I ended up trying to get it running in a web page with Emscripten and on an embedded linux device (raspberry pi). Both of these efforts required getting it to compile with the embedded spec for OpenGL, GLES. Mostly I accomplished this by #ifdef’ing out immediate-mode GL calls like glRect(). After a lot more ferocious battling with cmake I got it running in SDL2 on Linux on a Raspberry Pi. Except it goes about 1/5fps, lol. Need to spend some time profiling to see if that can be sped up.
I also contacted a couple of the previous developers and the maintainers on SourceForge. They were helpful and gave me commit access to SF, one said he was hoarding his GLES modifications for the iOS and Android versions. Fair enough I guess.
Now we’re going to try fully getting rid of the crufty old SourceForge repo, moving everything to GitHub. We got a snazzy new GitHub homepage and even our first pull request!
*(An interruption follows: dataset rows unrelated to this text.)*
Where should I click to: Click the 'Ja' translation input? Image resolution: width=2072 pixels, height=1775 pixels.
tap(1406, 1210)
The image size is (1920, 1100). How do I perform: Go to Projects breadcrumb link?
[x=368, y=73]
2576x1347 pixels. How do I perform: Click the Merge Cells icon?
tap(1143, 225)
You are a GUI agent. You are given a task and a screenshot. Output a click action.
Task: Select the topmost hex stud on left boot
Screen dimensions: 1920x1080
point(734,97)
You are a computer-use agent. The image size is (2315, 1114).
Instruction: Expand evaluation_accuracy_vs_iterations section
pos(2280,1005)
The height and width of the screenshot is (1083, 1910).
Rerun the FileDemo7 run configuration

My future dreams for this project would be to make an embedded Linux device that has an audio input jack and outputs visualizations via HDMI, possibly a raspberry pi, maybe something beefier. Apparently some crazy mad genius implemented this mostly in a FPGA but has stopped producing the boards, I don’t know if I’m hardcore enough to go that route. Probably not.
In conclusion it’s been nice to be able to take a nifty library and update it, improve it, put out a release that people can use and enjoy, and work with other contributors to make software for making pretty animations out of music. Hopefully with our fresh new homepage and an official GitHub repo we will start getting more contributors.
I recorded a crappy demo video. The actual visualizer is going 60fps and looks very smooth, but the desktop video recorder I used failed to capture at this rate so it looks really jumpy. It’s not actually like that.